▶ [Data extract]:
::::::::

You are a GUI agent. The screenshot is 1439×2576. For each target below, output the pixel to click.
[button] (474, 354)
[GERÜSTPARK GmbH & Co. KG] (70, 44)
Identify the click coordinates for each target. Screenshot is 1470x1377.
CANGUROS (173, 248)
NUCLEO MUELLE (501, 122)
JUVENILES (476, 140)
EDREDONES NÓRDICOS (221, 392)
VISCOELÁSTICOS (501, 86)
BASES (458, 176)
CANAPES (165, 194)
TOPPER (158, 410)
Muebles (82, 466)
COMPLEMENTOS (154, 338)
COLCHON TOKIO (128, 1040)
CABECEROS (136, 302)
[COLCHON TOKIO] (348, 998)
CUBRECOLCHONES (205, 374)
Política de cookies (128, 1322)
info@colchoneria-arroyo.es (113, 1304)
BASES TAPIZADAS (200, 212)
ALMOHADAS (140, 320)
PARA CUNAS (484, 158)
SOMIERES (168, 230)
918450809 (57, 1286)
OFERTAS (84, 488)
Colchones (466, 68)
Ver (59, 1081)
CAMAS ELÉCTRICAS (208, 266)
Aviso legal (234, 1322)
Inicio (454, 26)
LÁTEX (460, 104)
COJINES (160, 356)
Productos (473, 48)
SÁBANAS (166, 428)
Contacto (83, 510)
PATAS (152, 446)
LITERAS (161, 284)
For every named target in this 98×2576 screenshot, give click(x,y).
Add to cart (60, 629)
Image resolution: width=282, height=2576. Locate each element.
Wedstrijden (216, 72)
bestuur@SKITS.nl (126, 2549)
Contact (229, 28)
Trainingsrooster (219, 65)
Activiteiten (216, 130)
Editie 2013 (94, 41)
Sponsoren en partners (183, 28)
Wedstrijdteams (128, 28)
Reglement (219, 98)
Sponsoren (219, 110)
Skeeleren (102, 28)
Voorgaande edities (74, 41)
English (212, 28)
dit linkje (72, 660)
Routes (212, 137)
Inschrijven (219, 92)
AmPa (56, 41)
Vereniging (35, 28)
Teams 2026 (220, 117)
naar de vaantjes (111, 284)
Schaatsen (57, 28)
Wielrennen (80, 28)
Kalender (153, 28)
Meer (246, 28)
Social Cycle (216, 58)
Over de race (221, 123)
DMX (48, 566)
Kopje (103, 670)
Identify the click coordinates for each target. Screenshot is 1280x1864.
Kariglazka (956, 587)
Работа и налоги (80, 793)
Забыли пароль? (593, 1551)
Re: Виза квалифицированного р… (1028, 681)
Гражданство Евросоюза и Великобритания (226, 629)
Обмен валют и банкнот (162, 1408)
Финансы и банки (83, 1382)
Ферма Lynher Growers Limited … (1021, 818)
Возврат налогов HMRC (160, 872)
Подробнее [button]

::::::::

▶ [What you have to do]: Copy the entire listing exactly. Do not skip a line.

▶ [Output of the exercise]:
You are a GUI agent. The screenshot is 1439×2576. For each target below, output the pixel to click.
[button] (474, 354)
[GERÜSTPARK GmbH & Co. KG] (70, 44)
Identify the click coordinates for each target. Screenshot is 1470x1377.
CANGUROS (173, 248)
NUCLEO MUELLE (501, 122)
JUVENILES (476, 140)
EDREDONES NÓRDICOS (221, 392)
VISCOELÁSTICOS (501, 86)
BASES (458, 176)
CANAPES (165, 194)
TOPPER (158, 410)
Muebles (82, 466)
COMPLEMENTOS (154, 338)
COLCHON TOKIO (128, 1040)
CABECEROS (136, 302)
[COLCHON TOKIO] (348, 998)
CUBRECOLCHONES (205, 374)
Política de cookies (128, 1322)
info@colchoneria-arroyo.es (113, 1304)
BASES TAPIZADAS (200, 212)
ALMOHADAS (140, 320)
PARA CUNAS (484, 158)
SOMIERES (168, 230)
918450809 (57, 1286)
OFERTAS (84, 488)
Colchones (466, 68)
Ver (59, 1081)
CAMAS ELÉCTRICAS (208, 266)
Aviso legal (234, 1322)
Inicio (454, 26)
LÁTEX (460, 104)
COJINES (160, 356)
Productos (473, 48)
SÁBANAS (166, 428)
Contacto (83, 510)
PATAS (152, 446)
LITERAS (161, 284)
For every named target in this 98×2576 screenshot, give click(x,y).
Add to cart (60, 629)
Image resolution: width=282, height=2576. Locate each element.
Wedstrijden (216, 72)
bestuur@SKITS.nl (126, 2549)
Contact (229, 28)
Trainingsrooster (219, 65)
Activiteiten (216, 130)
Editie 2013 (94, 41)
Sponsoren en partners (183, 28)
Wedstrijdteams (128, 28)
Reglement (219, 98)
Sponsoren (219, 110)
Skeeleren (102, 28)
Voorgaande edities (74, 41)
English (212, 28)
dit linkje (72, 660)
Routes (212, 137)
Inschrijven (219, 92)
AmPa (56, 41)
Vereniging (35, 28)
Teams 2026 (220, 117)
naar de vaantjes (111, 284)
Schaatsen (57, 28)
Wielrennen (80, 28)
Kalender (153, 28)
Meer (246, 28)
Social Cycle (216, 58)
Over de race (221, 123)
DMX (48, 566)
Kopje (103, 670)
Identify the click coordinates for each target. Screenshot is 1280x1864.
Kariglazka (956, 587)
Работа и налоги (80, 793)
Забыли пароль? (593, 1551)
Re: Виза квалифицированного р… (1028, 681)
Гражданство Евросоюза и Великобритания (226, 629)
Обмен валют и банкнот (162, 1408)
Финансы и банки (83, 1382)
Ферма Lynher Growers Limited … (1021, 818)
Возврат налогов HMRC (160, 872)
Подробнее [button]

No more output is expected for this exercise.